China trade war 'hurting both countries'

China trade war 'hurting both countries'

UNCTAD economist Alessandro Nicita said Chinese exporters were increasingly lowering the prices of goods subjected to tariffs.

The study further points out that USA tariffs on China have made other players more competitive in the US market and led to a trade diversion effect.

That in turn risks taking a toll on the entire global economy, the agency cautioned.

Despite the Trump administration's efforts to reduce deficit with its trading partners, US goods and services deficit increased 24.8 billion dollars, or 5.4 percent year-to-date, from the same period in 2018, according to the report.

The study, which examined the impact of the $250 billion in punitive tariffs that took effect previous year, also concludes China's export losses resulted in trade diversion effects in the first half estimated to be valued at $21.3 billion, including $866 million for textiles and apparel.

"A lose-lose trade war is not only harming the main contenders, it also compromises the stability of the global economy and future growth", head of UNCTAD's worldwide trade and commodities division Pamela Coke Hamilton said in a statement.

UNCTAD economist Alessandro Nicita told reporters in Geneva that during the initial phase of the conflict, "most of the costs of the tariffs have been passed down to United States consumers or firms".
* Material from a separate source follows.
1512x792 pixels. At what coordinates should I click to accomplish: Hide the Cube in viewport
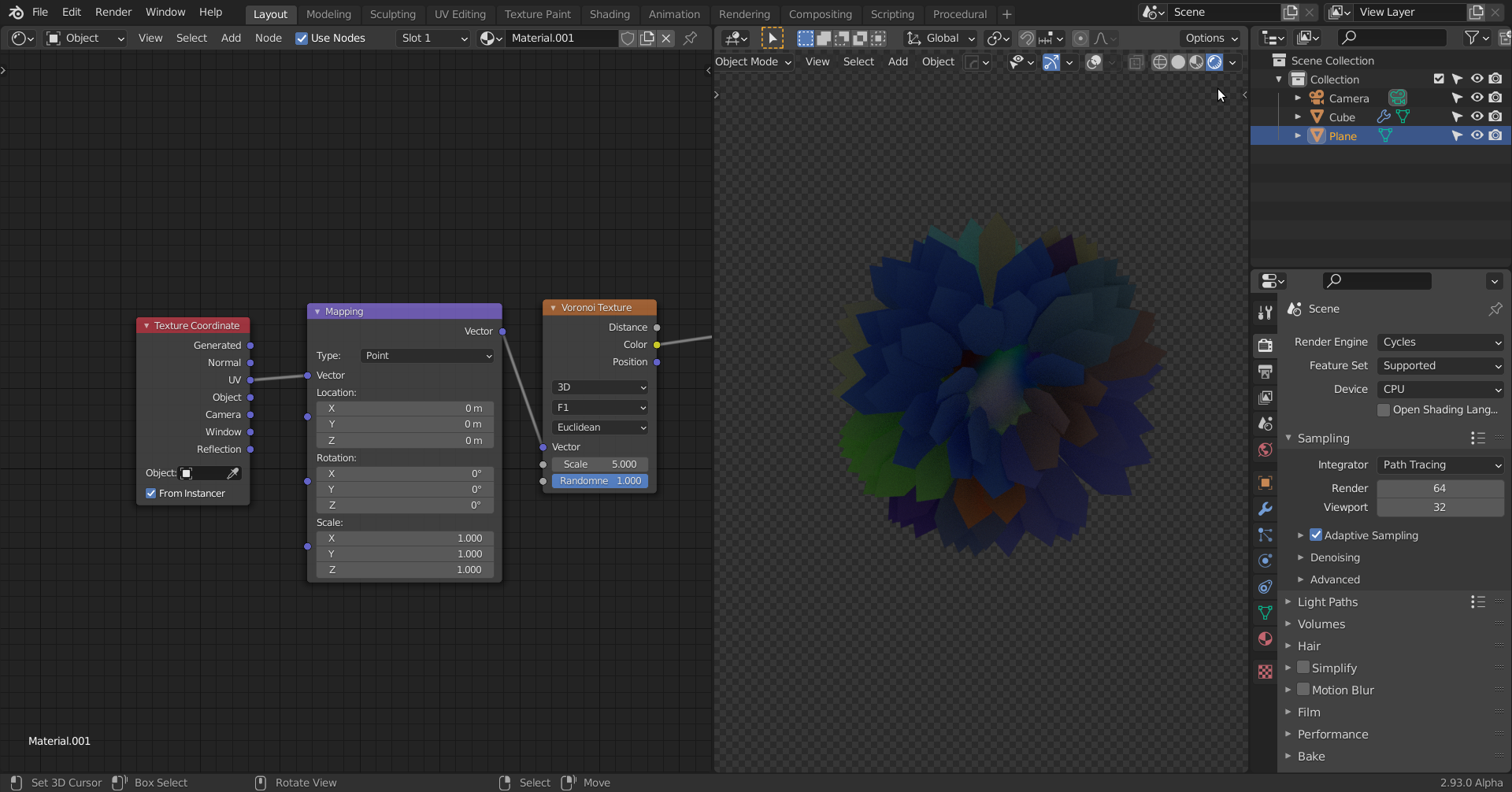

However, the analysis, which examined hard trade data, also found that Chinese textile and apparel exports were down by an average of 24 percent, while those not targeted maintained their market share and posted an overall increase of 4 percent in the first half. "United States losses are largely related to the higher prices for consumers, while China's losses are related to significant export losses".

Not everyone is losing out however.

Of the $35 billion Chinese export losses in the US market, about $21 billion (or 62%) was diverted to other countries, while the remainder of $14 billion was either lost or captured by USA producers.

The September trade report showed that the USA ran the first surplus in petroleum in more than four decades, according to government records that go back to 1978. Exports slid 7.0 billion dollars or 0.4 percent, while imports increased 17.8 billion dollars or 0.8 percent. In the first nine months of 2019, merchandise imports from China are down 13.5% and exports to the country have dropped 14.6%, according to Commerce Department data.

"The longer the trade war goes on, the more likely these losses and gains will be permanent", Nicita said. Imports of capital goods fell US$1.1 billion, including a US$600 million drop in imports of semiconductors.

US trade with China nosedived in September after President Donald Trump escalated the trade war with fresh tariffs on consumer items, deepening a slump for exporters on both sides of the Pacific.

Vietnamese exports to the U.S. meanwhile swelled by $2.6 billion, driven in particular by sales of communications equipment and furniture.